__TASK PROMPT__
Word for word, reproduce all entries below, leaving every picture out.
SUPPLIED DATA START
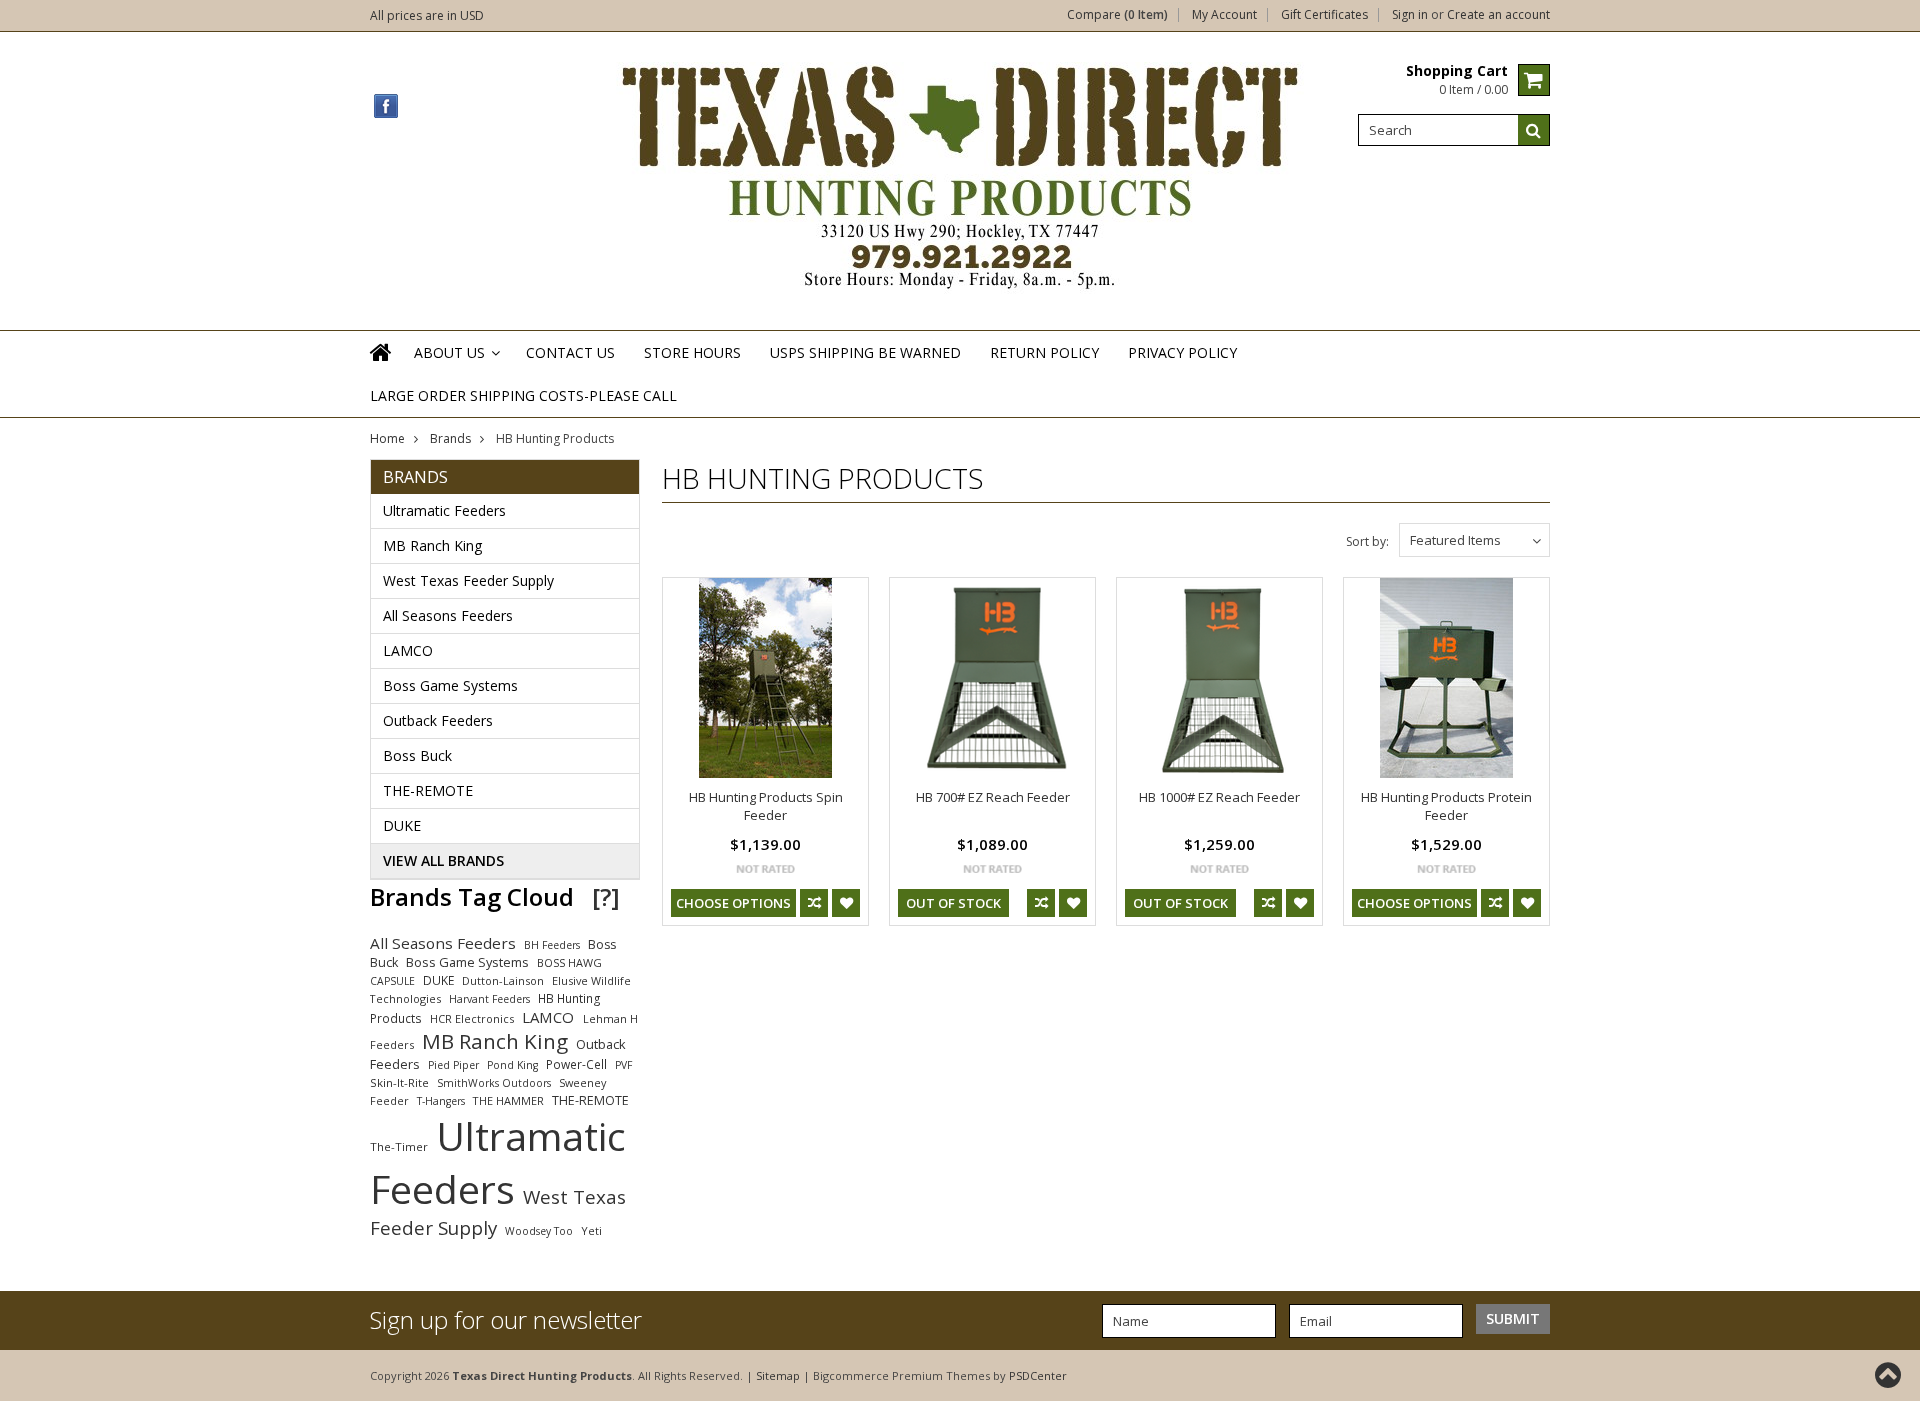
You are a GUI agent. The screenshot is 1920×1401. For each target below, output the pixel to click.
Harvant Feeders (489, 999)
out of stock (953, 903)
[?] (606, 896)
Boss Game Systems (450, 685)
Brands (450, 438)
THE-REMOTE (428, 790)
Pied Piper (453, 1065)
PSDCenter (1038, 1375)
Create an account (1498, 15)
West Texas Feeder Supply (468, 580)
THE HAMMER (508, 1100)
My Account (1224, 15)
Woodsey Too (539, 1231)
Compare (1117, 15)
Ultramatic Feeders (444, 510)
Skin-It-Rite (399, 1082)
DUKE (402, 825)
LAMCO (408, 650)
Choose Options (733, 903)
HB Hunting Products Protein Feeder (1446, 806)
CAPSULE (392, 981)
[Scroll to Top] (1890, 1375)
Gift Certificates (1324, 15)
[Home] (382, 365)
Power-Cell (576, 1064)
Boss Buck (417, 755)
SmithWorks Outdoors (494, 1083)
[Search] (1534, 130)
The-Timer (399, 1146)
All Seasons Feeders (448, 615)
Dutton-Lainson (503, 980)
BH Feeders (552, 945)
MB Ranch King (432, 545)
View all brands (443, 860)
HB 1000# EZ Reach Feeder (1219, 797)
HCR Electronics (472, 1018)
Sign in (1410, 15)
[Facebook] (386, 106)
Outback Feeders (438, 720)
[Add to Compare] (814, 903)
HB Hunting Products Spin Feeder (766, 806)
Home (387, 438)
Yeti (591, 1230)
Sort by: (1367, 541)
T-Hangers (441, 1101)
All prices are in (427, 15)
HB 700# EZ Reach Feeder (993, 797)
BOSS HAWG (569, 962)
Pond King (512, 1065)
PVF (623, 1065)
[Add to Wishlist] (846, 903)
SUPPLIED DATA END
__TASK RESULT__
You are a GUI agent. The screenshot is 1920×1401. For each target below, output the pixel to click.
Harvant Feeders (489, 999)
out of stock (953, 903)
[?] (606, 896)
Boss Game Systems (450, 685)
Brands (450, 438)
THE-REMOTE (428, 790)
Pied Piper (453, 1065)
PSDCenter (1038, 1375)
Create an account (1498, 15)
West Texas Feeder Supply (468, 580)
THE HAMMER (508, 1100)
My Account (1224, 15)
Woodsey Too (539, 1231)
Compare (1117, 15)
Ultramatic Feeders (444, 510)
Skin-It-Rite (399, 1082)
DUKE (402, 825)
LAMCO (408, 650)
Choose Options (733, 903)
HB Hunting Products Protein Feeder (1446, 806)
CAPSULE (392, 981)
[Scroll to Top] (1890, 1375)
Gift Certificates (1324, 15)
[Home] (382, 365)
Power-Cell (576, 1064)
Boss Buck (417, 755)
SmithWorks Outdoors (494, 1083)
[Search] (1534, 130)
The-Timer (399, 1146)
All Seasons Feeders (448, 615)
Dutton-Lainson (503, 980)
BH Feeders (552, 945)
MB Ranch King (432, 545)
View all brands (443, 860)
HB 1000# EZ Reach Feeder (1219, 797)
HCR Electronics (472, 1018)
Sign in (1410, 15)
[Facebook] (386, 106)
Outback Feeders (438, 720)
[Add to Compare] (814, 903)
HB Hunting Products Spin Feeder (766, 806)
Home (387, 438)
Yeti (591, 1230)
Sort by: (1367, 541)
T-Hangers (441, 1101)
All prices are in (427, 15)
HB 700# EZ Reach Feeder (993, 797)
BOSS HAWG (569, 962)
Pond King (512, 1065)
PVF (623, 1065)
[Add to Wishlist] (846, 903)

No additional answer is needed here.